If the motor is designed in this way, the design can be carried out more easily.

6 shows an equivalent circuit in which one phase winding L _A is connected in parallel.

As described above, the present invention solves the problem that the one-phase winding of the winding is installed at the front end of the DC link capacitor so that it is not started at the beginning by using the current flowing during the initial capacitor charging, and the winding of the one-phase serves as an inductor.

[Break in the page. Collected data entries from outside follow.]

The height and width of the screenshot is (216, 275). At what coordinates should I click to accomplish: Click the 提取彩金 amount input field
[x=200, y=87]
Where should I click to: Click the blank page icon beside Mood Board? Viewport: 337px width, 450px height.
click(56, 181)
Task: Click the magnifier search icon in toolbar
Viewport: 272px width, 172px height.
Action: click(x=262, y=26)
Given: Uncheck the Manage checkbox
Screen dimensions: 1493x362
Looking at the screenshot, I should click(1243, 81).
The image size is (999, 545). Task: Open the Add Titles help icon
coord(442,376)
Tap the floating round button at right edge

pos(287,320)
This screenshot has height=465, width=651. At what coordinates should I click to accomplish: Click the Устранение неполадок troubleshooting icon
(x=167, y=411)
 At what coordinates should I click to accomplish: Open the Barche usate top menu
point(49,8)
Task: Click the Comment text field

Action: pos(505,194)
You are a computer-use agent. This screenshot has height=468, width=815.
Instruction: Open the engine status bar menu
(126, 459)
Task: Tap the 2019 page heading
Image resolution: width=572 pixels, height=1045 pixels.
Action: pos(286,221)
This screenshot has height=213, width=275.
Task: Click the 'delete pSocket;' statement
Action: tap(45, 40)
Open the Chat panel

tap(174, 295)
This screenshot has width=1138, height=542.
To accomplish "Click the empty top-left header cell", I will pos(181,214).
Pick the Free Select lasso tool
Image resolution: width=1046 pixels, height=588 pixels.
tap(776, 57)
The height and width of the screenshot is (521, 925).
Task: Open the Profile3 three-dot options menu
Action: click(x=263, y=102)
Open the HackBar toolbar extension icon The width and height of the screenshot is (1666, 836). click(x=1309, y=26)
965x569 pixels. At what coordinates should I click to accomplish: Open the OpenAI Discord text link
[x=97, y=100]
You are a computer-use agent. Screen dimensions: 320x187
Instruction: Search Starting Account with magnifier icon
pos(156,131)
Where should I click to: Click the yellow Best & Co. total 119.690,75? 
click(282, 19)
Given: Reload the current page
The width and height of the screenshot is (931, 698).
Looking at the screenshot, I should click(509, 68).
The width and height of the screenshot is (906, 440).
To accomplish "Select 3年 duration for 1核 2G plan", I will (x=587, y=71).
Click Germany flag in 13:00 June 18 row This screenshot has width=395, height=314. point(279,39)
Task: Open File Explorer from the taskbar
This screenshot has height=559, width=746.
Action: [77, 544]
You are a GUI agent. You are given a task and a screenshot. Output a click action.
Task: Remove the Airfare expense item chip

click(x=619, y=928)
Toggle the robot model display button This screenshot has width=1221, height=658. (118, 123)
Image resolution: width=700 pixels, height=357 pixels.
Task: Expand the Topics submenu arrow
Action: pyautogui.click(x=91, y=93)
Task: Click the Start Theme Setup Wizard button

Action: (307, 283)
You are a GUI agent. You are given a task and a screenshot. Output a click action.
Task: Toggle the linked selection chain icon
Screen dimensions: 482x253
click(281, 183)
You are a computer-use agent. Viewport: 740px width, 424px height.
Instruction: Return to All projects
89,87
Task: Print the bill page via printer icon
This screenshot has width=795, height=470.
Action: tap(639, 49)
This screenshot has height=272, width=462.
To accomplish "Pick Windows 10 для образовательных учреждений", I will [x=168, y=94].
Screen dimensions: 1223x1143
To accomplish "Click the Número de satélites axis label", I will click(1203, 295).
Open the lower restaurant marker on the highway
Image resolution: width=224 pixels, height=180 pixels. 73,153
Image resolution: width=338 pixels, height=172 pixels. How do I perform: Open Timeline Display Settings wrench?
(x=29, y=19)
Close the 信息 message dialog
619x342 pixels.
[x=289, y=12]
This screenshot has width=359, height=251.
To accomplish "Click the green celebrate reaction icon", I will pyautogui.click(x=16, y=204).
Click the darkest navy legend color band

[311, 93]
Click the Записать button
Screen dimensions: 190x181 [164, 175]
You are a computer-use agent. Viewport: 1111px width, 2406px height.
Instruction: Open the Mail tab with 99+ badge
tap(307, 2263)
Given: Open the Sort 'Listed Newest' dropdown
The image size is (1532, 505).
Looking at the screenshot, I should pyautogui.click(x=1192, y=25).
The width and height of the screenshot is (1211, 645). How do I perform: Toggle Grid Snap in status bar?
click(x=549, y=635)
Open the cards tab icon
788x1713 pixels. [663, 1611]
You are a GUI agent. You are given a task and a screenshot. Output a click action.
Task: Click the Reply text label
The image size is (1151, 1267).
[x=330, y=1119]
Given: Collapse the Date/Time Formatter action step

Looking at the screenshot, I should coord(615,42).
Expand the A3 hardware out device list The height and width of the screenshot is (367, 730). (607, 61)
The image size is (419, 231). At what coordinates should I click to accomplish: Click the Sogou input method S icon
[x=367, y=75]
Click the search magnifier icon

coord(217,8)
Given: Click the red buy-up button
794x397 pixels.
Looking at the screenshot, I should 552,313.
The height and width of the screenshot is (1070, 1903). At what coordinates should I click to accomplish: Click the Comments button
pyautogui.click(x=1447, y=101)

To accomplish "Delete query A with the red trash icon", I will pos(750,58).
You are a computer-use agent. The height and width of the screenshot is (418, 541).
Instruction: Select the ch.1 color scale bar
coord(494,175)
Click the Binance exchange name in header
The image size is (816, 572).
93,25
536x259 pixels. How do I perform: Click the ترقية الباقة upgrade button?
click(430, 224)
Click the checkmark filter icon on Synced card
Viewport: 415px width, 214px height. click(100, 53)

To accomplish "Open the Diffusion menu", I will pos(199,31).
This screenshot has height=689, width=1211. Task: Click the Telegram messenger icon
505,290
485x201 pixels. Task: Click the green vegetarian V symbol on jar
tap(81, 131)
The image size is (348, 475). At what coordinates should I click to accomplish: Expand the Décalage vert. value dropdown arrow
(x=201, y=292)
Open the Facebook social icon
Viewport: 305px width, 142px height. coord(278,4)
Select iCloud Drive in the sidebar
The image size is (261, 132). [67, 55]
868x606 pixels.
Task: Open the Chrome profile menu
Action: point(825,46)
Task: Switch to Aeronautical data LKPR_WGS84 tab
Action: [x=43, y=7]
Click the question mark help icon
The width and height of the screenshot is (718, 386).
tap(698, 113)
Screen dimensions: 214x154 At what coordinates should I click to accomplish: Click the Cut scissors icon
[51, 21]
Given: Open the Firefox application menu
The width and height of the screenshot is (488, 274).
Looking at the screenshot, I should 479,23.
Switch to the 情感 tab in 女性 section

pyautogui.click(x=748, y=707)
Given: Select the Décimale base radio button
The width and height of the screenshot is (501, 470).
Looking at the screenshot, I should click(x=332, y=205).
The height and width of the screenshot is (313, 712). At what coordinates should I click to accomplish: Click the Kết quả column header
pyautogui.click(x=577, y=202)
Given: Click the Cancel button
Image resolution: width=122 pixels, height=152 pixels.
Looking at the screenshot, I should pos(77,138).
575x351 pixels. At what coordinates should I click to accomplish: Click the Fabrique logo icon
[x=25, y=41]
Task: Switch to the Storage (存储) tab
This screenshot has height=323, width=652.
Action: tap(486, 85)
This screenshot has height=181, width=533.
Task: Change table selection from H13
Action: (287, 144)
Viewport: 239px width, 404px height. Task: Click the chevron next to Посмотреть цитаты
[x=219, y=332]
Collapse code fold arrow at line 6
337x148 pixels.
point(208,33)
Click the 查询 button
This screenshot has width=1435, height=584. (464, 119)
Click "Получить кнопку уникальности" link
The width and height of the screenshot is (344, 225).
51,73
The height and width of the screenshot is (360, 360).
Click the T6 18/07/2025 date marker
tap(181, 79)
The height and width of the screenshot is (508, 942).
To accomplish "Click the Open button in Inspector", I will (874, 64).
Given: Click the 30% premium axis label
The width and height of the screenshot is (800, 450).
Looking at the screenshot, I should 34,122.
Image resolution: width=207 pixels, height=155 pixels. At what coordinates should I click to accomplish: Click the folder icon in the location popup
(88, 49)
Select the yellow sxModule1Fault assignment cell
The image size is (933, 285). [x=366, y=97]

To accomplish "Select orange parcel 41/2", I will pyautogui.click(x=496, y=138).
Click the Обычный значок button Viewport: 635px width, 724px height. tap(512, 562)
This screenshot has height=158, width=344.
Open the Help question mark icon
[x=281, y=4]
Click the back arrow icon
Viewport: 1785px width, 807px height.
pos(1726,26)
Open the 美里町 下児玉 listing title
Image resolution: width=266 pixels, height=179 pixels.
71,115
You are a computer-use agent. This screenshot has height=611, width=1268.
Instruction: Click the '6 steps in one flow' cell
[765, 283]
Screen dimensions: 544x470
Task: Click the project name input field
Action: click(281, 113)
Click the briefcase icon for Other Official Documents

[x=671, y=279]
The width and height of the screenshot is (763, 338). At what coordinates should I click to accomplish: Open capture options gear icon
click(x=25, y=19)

By reducing the current ripple component of the input stage, it is possible to reduce the power of a very large capacity so that it can operate with a small power supply.

Claims (3)

Starting the rotor using a DC link capacitor 10 for supplying a smooth voltage to the input AC power, and the current flowing during the initial charging of the DC link capacitor 10 is installed in front of the DC link capacitor 10. One phase winding L _A , an on / off switch 20 connected in series with the winding L _A and turned on or off by a sensor signal generated according to the position of the rotor, and the on / off _A drive switch Q _A connected in series with the off switch 20 and turned on or off according to a drive signal output from a microcomputer (not shown), between the on / off switch 20 and the drive switch Q _A. Windings of the other two phases connected to Single phase SML characterized in that consisting of. The single-phase SLM of claim 1, wherein the one-phase winding installed in front of the DC link capacitor is configured to have a small inductance value by connecting in parallel. The single-phase SLM having a 6/6 structure, wherein the single-phase SLM structure is configured to include stators having left and right asymmetric shapes having different widths between poles having a predetermined width.